● **WORK ITEM**:
The lines to find are those in the entries that hold the word "will"; copy every one of them.

(Pixel coordinate grounding data)
- Opening Delimiter -
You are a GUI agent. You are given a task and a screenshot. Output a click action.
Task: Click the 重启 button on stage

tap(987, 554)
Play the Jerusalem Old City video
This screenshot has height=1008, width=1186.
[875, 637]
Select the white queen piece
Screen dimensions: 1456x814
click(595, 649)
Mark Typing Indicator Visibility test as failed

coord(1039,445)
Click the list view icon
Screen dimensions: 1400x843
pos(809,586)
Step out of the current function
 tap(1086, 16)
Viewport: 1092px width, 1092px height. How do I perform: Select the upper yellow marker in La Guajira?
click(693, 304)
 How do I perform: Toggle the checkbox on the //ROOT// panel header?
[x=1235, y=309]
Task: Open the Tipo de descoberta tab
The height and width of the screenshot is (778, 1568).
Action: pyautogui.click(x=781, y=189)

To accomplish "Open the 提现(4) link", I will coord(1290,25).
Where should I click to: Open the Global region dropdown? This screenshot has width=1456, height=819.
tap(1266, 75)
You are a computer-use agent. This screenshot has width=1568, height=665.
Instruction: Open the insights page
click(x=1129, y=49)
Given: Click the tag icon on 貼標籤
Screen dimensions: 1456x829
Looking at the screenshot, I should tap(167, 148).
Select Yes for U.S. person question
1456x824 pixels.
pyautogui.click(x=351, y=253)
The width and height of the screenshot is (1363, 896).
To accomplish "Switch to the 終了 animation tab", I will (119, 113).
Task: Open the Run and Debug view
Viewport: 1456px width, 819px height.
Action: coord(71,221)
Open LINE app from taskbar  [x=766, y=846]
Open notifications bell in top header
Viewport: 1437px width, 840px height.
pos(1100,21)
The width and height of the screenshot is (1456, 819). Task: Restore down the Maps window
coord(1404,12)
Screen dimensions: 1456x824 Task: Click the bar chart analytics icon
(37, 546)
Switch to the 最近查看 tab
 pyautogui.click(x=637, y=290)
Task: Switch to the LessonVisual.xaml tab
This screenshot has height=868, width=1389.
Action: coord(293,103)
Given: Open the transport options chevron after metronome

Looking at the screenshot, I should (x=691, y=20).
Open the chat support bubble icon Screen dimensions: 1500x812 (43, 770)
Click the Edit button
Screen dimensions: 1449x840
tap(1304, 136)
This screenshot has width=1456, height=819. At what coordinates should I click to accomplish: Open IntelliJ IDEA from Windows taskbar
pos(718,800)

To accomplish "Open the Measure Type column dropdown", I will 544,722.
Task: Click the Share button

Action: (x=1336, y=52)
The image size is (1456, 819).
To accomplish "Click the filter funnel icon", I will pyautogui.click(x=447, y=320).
- Closing Delimiter -
● **SOLVED EXERCISE**:
To accomplish "Open the 提现(4) link", I will coord(1290,25).
To accomplish "Switch to the 終了 animation tab", I will (119, 113).
To accomplish "Open the Measure Type column dropdown", I will 544,722.
To accomplish "Click the filter funnel icon", I will pyautogui.click(x=447, y=320).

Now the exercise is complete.